Theorem 2. If: 1) the first condition of Theorem 1 is fulfilled and \(\chi(i\omega)\neq 0\) for all real \(\omega\neq 0\); 2) \(\varphi(\sigma)\) satisfies conditions (3)—(5) and has a discontinuity of the first kind at zero; 3) \(\chi(0)>0\), then the equilibrium position \(x=0\) of system (1), (2) is stable in the large.

Theorem 3. If: 1) the first condition of Theorem 2 is fulfilled; 2) the function \(\varphi\) satisfies condition 2) of Theorem 2 and, moreover, there exists an \(\varepsilon_0>0\) such that

\[ \begin{aligned} \varphi(\sigma)&>\varphi(+0) &&\text{for } 0<\sigma\leq \varepsilon_0,\\ \varphi(\sigma)&<\varphi(-0) &&\text{for } -\varepsilon_0\leq \sigma<0; \end{aligned} \tag{12} \]

3) \(\chi(0)=0\), then the stationary set (10) of system (1), (2) is stable in the large.

The proof of the last two theorems is based on the following simple lemma.

Lemma. If \(\lim\limits_{t\to+\infty}\alpha(t)=0\), \(\alpha'(t)\) is absolutely continuous and \(\sup\limits_{t>0}|\alpha''(t)|<\mathrm{const}\), then \(\lim\limits_{t\to+\infty}\alpha'(t)=0\).

Condition (12) has a clear physical interpretation. If the function \(\varphi(\sigma)\) expresses the dependence of the friction force on velocity, then (12) means that the friction is not of a “breakaway” character.

It is also of interest to consider systems in which this condition is violated. Sufficient conditions for stability in the large of the stationary sets of such systems are given by the following corollary.

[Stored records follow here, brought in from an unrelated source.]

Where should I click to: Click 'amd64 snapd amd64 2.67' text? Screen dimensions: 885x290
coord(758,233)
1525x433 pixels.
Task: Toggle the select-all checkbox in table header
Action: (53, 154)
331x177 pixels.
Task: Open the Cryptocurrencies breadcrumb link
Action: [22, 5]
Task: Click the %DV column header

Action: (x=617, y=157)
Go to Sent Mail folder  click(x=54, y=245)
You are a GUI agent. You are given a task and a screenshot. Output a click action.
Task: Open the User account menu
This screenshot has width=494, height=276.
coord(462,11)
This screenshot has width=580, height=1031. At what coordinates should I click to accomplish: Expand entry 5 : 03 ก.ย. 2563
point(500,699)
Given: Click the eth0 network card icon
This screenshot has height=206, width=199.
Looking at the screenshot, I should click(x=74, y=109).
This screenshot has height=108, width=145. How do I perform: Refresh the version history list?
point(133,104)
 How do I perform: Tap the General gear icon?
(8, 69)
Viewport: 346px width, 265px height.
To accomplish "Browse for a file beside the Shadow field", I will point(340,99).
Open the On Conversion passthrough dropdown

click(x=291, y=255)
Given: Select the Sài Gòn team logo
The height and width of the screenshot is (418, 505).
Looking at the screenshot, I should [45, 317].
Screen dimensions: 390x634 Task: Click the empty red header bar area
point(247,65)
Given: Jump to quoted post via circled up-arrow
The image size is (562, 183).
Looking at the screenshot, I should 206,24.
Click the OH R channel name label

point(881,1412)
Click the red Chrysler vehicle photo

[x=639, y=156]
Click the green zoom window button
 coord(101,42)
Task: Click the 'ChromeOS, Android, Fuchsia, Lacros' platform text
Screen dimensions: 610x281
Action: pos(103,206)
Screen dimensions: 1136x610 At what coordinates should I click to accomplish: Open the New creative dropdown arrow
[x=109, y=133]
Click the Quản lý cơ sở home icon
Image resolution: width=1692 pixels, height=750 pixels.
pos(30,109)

Corollary. If there exists a \(\mu > 0\) such that: 1) the eigenvalues of the matrix \(A - \mu ab^*\) have negative real parts; 2) the function
\(\chi_\mu(p) = \dfrac{\chi(p)}{1 - \mu \chi(p)}\) has no purely imaginary roots and satisfies inequality (11) for \(\omega \in (-\infty, +\infty)\) and some \(\alpha \geqslant 0\); 3) the function \(\varphi(\sigma)\) satisfies the second condition of Theorem 2 and, moreover, there exists an \(\varepsilon_0 < 0\) such that

\[ \varphi(\sigma) > \varphi(+0) - \mu\sigma \qquad \text{for } 0 < \sigma \leqslant \varepsilon_0, \]

\[ \varphi(\sigma) < \varphi(-0) - \mu\sigma \qquad \text{for } -\varepsilon_0 \leqslant \sigma < 0, \]

4) \(\chi(0) = 0\), then the stationary set (10) of the system (1), (2) is stable as a whole.

Received
27 V 1962

REFERENCES

¹ V. M. Popov, Studii şi cercetări energ. Acad. RPR, 10, 1, 159 (1960). ² A. F. Filippov, Matem. sborn., 51 (93), 1, 99 (1960). ³ E. Kamke, The Lebesgue–Stieltjes Integral, Moscow, 1959.